OM-Milan 1993 : la bataille entre Fabio Capello et Raymond Goethals

Chérif Ghemmour
8 minutes

Deuxième volet de notre saga en cinq épisodes sur la victoire en C1 de l'OM en 93 : Dès qu’il s’agit de jouer les Italiens, on sort l’échiquier. La finale OM-Milan n’échappe pas à cette règle. Face à Fabio Capello, adepte global d’un 4-4-2 hérité d’Arrigo Sacchi, Raymond Goethals a opté pour un 5-2-3 capable de subir… mais aussi de piquer ! 

OM-Milan 1993 : la bataille entre Fabio Capello et Raymond Goethals

Le mercredi de la finale, le 26 mai au matin, les Olympiens se sont levés le plus tard possible. Le petit-déj’ est pris en commun à 10h30 avant une courte balade bucolique. On a intériorisé les infos de la veille en provenance du camp milanais… Les Rossoneri sont arrivés à Munich mardi en fin de matinée, escortés par des interrogations sur le cas Papin : jouera ou jouera pas ?

# Extraits de données
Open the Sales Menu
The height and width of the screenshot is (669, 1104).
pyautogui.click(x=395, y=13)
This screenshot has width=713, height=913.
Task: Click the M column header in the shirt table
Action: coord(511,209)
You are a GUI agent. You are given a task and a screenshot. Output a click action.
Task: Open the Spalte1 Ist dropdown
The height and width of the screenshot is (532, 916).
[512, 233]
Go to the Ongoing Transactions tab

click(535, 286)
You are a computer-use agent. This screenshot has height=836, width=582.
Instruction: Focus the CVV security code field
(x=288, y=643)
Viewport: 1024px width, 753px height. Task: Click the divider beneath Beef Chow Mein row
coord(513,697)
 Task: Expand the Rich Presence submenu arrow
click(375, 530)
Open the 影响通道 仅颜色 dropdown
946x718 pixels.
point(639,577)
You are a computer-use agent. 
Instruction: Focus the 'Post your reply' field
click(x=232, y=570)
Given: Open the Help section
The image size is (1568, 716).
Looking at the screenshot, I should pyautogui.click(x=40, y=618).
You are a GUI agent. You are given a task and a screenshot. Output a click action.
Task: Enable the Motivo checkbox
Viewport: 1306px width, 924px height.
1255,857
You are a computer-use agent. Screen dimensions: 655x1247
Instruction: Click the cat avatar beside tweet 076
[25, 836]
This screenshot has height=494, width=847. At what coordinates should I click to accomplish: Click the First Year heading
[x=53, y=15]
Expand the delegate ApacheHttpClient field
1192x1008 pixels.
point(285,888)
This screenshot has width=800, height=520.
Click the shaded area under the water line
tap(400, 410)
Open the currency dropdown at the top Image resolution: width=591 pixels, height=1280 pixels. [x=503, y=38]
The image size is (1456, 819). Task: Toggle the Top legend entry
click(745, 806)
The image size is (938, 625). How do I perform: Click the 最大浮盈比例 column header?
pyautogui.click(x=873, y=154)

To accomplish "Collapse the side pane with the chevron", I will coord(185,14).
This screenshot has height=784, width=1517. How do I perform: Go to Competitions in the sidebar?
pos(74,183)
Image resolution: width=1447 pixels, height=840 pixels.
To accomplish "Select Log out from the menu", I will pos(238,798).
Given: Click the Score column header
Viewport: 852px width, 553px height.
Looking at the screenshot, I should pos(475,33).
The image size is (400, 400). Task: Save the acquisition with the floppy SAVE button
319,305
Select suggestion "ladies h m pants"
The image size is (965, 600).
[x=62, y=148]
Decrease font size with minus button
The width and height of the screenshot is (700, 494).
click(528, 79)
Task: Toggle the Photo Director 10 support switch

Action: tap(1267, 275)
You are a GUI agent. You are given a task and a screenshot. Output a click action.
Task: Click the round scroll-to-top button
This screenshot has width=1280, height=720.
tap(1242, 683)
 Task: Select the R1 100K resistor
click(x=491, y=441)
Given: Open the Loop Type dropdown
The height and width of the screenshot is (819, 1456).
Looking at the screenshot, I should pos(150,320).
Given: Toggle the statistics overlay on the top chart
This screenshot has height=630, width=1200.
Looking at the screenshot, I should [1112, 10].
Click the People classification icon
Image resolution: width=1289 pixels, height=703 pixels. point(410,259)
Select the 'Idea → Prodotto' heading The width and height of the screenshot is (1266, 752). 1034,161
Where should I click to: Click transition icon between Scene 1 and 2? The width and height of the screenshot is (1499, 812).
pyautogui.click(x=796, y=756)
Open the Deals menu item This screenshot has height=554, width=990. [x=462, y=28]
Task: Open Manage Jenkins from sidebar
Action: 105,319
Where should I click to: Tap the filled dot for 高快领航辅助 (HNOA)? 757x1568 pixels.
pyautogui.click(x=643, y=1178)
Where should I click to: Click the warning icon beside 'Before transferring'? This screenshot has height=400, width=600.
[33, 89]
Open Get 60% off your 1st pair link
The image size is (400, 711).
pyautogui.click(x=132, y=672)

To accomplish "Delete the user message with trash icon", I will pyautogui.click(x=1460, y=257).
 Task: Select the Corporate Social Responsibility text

# Travail demandé
Poursuivez le texte sur la finale OM-Milan de 1993 juste après sa dernière phrase. Ces enregistrements proviennent d'une autre source.

# Résultat
JPP, menace fantôme…

« C’était la plus grosse crainte de Bernard Tapie, avait révélé le milieu Jean-Philippe Durand sur RMC Sport. Il redoutait que Jean-Pierre joue et qu’il nous marque un but. » À l’aéroport, JPP avait déclaré aux journalistes français, la mine contrariée : « On est six attaquants étrangers qui pouvons jouer dans tous les meilleurs clubs du monde, mais pour trois places seulement, c’est ça le problème. » Jusqu’à l’Arrêt Bosman acté en 1996, les clubs européens ne peuvent aligner que trois étrangers en match. Fabio Capello, coach de l’AC Milan, leur avait aussi répondu ensuite dans un français plus que correct : « Jean-Pierre est important pour nous. Il connaît la mentalité et le jeu de l’équipe de Marseille. Il y a possibilité qu’il joue demain. Je déciderai. » À midi, Jipé avait appelé d’un antique téléphone cellulaire sa femme Florence, soulagé : il sera remplaçant ! Il craignait d’être en tribune… Marcel Desailly devra marquer l’immense buteur Marco van Basten. Il ne pense qu’à ça, comme il l’a confié la veille également, prêt au combat : « Ça peut faire peur, mais on est pro. C’est un challenge pour moi de marquer un des meilleurs joueurs du monde. » Après le déjeuner au soleil à 13h, les Phocéens remontent dans les chambres pour la sieste. Comme d’hab, Fabien Barthez n’a pas sommeil, alors il regarde Roland-Garros à la télé… À 16h30, collation et dernier briefing de Raymond Goethals. Puis c’est le départ au stade olympique à 17h.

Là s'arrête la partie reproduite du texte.